_DIRECTION:_ Locate every line in the listing below that contains the word "value", and copy each of those lines. Case counts.

[start of DATA LISTING]

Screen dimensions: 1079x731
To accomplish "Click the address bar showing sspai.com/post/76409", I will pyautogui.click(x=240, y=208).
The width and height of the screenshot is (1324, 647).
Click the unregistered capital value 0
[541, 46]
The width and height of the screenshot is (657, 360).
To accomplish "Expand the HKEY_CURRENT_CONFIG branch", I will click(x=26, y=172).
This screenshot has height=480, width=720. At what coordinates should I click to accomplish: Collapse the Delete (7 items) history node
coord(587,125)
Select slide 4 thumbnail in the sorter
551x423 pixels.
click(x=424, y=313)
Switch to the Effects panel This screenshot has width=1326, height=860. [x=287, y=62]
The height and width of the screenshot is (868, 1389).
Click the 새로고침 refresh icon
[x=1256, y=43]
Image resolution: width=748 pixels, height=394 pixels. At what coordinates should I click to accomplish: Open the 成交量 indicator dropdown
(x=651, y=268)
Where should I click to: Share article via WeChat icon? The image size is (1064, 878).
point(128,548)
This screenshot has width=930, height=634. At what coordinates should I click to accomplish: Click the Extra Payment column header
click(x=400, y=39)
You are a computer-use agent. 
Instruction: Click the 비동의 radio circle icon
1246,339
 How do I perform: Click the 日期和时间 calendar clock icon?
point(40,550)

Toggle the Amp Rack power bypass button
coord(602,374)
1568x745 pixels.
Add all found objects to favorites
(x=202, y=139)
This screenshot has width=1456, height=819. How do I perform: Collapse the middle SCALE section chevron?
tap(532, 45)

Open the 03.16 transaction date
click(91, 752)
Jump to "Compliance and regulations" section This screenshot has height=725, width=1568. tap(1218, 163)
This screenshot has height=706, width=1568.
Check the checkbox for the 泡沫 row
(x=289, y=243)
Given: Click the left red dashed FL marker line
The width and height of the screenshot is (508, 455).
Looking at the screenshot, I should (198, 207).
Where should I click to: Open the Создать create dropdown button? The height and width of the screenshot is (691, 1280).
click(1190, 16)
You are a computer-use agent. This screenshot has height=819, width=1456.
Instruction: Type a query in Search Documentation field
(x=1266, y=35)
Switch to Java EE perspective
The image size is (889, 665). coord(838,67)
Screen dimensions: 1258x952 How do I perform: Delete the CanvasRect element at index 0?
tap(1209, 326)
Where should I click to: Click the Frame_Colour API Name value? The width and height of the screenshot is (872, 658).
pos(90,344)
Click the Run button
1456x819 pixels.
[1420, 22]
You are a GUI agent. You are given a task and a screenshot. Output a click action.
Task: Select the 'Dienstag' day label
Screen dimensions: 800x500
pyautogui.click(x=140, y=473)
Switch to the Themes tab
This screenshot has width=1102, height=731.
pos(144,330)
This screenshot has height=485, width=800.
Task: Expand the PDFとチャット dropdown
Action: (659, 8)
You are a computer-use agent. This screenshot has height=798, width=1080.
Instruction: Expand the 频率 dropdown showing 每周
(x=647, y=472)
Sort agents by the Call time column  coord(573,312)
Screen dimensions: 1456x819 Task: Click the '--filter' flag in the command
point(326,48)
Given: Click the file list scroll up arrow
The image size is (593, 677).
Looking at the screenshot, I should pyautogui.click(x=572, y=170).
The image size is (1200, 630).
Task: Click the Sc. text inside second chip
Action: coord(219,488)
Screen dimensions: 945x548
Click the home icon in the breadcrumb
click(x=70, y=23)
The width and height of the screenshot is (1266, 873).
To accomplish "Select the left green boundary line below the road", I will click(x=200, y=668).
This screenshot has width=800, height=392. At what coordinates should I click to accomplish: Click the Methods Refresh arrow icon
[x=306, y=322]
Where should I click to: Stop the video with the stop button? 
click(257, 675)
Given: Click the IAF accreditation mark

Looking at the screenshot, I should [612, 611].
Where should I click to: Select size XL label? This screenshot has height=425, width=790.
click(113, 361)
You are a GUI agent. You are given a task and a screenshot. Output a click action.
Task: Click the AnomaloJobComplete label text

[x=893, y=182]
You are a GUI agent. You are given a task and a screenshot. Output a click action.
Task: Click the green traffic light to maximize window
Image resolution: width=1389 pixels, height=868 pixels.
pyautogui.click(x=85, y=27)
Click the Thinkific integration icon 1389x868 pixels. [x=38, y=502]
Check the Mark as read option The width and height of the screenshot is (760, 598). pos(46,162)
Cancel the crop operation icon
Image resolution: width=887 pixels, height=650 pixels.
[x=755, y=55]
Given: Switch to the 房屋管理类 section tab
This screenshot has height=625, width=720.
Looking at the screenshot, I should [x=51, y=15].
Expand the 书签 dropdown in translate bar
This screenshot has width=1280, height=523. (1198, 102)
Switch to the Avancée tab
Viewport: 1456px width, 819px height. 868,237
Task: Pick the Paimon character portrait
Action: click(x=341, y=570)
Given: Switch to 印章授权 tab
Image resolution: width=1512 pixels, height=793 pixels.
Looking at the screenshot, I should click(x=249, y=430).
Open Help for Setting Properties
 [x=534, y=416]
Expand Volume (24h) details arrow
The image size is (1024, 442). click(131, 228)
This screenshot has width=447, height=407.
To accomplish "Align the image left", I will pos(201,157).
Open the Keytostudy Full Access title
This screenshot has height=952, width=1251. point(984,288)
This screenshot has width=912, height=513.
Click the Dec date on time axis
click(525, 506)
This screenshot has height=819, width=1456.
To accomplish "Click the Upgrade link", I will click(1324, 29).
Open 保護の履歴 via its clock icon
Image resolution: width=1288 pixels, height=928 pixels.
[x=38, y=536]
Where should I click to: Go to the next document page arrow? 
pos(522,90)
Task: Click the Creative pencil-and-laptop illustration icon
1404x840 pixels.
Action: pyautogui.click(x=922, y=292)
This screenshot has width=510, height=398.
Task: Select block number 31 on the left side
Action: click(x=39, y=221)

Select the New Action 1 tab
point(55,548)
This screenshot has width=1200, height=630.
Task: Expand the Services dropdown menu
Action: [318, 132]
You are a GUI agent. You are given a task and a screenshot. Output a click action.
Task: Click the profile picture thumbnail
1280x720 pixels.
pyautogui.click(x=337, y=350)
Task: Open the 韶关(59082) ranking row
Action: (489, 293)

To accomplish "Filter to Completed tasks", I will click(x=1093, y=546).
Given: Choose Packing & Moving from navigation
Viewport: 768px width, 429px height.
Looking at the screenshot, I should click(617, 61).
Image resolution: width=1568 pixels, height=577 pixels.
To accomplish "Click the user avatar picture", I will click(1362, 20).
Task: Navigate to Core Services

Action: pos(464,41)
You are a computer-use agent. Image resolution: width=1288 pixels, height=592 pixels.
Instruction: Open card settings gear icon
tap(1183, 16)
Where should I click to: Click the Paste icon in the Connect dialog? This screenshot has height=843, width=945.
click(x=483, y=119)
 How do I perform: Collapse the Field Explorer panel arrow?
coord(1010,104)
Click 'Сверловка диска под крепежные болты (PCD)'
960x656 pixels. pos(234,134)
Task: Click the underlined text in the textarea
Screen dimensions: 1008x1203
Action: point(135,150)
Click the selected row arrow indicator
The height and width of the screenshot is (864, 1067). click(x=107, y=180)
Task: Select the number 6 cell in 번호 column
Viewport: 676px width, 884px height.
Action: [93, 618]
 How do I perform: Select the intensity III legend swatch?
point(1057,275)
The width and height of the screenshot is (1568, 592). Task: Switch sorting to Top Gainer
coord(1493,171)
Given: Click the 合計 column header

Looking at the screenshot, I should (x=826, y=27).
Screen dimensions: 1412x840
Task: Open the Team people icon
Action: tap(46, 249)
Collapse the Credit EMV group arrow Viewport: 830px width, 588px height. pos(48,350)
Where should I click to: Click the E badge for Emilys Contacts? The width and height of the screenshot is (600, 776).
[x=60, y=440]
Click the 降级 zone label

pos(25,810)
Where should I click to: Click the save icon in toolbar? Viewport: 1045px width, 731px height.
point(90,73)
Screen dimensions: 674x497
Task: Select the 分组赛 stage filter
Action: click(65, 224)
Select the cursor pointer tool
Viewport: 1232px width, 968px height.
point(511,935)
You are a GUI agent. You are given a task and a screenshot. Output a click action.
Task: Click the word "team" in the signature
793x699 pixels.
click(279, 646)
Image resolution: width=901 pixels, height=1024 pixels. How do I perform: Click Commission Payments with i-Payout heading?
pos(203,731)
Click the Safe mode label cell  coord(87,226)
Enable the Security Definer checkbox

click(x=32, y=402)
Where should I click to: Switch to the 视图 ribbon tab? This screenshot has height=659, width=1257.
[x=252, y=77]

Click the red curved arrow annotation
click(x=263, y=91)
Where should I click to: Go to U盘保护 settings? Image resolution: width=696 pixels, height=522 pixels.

[end of DATA LISTING]

_RESULT FOR THIS TASK:_
Click the unregistered capital value 0
Where should I click to: Click the Frame_Colour API Name value? The width and height of the screenshot is (872, 658).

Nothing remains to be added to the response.